Athough I don’t share her Catholic faith, I believe in sacredness and wonder.
“They’re miracles,” she repeats, “Like the sun and the moon.”
I think about the cosmic reflections in my daughter’s eyes.
The moon indeed.
Who would not marvel at fullness and mystery,
the sweet perfection of a baby’s bottom,
the thin crescent of an infant smile,
the lunar landscape of a fontanel?
But then the conversation darkens.
I cringe as Yolanda dips words in red,
hangs horror on coat hangers,
tells of picketing clinics.
“It’s never anything but murder,” she maintains,
quoting her favorite priest.
I find myself stiffening, then shouting.
The moon indeed.
I talk about the gravity of choice,
the tidal force of timing, women I once knew eclipsed with fear.

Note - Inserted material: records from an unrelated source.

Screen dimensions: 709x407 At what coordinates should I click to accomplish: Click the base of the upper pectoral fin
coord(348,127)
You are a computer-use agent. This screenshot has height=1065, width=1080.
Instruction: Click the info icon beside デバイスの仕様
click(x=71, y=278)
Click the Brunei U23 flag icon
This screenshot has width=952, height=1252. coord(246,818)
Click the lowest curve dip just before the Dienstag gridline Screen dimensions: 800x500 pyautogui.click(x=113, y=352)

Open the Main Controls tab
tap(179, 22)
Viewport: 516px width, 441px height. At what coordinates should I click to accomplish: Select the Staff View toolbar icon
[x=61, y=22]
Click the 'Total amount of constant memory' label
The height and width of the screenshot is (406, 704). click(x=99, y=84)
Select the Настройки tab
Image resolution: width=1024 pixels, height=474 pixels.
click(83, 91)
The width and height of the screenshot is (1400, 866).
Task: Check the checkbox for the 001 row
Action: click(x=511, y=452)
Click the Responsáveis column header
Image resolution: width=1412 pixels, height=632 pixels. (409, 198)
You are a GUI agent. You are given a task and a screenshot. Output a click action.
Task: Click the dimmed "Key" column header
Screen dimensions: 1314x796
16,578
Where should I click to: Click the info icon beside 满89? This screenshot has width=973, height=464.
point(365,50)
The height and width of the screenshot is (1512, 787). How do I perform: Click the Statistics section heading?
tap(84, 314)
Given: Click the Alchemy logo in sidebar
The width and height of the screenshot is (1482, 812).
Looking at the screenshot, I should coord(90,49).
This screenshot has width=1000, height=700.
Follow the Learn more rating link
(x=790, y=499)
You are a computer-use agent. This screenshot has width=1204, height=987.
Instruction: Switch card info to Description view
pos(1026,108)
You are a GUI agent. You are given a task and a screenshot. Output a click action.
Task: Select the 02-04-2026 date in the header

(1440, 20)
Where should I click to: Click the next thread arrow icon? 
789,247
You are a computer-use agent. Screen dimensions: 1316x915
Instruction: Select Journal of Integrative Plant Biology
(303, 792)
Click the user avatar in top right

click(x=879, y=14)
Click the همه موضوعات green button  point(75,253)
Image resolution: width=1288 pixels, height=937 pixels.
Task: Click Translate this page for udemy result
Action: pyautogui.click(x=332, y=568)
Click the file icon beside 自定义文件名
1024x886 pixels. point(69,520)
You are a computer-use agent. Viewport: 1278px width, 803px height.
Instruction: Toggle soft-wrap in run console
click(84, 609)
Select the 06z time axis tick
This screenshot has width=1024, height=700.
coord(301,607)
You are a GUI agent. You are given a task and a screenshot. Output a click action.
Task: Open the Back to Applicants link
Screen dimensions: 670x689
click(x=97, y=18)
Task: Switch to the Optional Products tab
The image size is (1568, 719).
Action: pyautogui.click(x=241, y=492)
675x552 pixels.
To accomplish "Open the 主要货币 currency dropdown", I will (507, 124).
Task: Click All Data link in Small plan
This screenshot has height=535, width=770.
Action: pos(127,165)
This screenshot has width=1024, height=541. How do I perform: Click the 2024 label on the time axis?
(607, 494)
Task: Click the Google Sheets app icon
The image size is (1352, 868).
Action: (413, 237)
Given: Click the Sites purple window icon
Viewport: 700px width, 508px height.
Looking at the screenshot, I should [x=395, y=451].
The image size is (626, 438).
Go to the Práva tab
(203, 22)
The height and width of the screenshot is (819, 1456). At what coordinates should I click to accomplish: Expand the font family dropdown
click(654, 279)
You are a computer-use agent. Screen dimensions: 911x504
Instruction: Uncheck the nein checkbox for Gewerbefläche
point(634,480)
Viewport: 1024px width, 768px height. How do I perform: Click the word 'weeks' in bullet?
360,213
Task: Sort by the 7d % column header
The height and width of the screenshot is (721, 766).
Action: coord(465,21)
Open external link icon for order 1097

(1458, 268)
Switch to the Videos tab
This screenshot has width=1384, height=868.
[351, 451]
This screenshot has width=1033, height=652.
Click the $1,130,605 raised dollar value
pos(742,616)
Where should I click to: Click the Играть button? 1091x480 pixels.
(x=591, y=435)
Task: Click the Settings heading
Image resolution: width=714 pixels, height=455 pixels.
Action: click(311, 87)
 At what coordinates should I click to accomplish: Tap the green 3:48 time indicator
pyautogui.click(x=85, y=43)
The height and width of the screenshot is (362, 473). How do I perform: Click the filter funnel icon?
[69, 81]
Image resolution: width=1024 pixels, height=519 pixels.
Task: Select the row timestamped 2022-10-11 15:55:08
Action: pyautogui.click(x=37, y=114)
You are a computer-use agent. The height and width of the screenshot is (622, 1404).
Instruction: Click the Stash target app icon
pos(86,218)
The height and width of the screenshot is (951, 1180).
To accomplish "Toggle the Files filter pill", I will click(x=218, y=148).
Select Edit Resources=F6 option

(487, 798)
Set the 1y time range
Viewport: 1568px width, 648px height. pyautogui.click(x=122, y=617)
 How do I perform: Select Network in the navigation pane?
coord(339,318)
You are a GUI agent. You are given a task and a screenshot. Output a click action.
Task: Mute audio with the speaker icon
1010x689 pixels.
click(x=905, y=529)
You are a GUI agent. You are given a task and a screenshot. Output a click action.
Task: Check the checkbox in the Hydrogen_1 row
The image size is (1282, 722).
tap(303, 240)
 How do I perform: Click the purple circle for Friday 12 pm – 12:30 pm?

The air electrifies. Our tea grows cold.
We sit there snarling, both of us steeped in our convictions,
We go for months without speaking,
each of us left holding a long broken thread.
How do you make a shared blanket out of nubby differences?
And, then, one day, Yolanda’s on my doorstep with daffodils.
We push the strollers to the park, loneliness melting like March snow,
each of us offering ways to mend.
Don’t we both love life? Life itself,
with its sweet milky breath? Have could we accuse each other of less?
At the far side of the park,
we latch our little ones to baby swings,
and let them rock, back and forth, in steady rhythm.
We watch their faces, round, celestial,
little orbs of light, rising and falling,
all that is precious
hanging for a brief moment in the air,
then returning to our outstretched hands.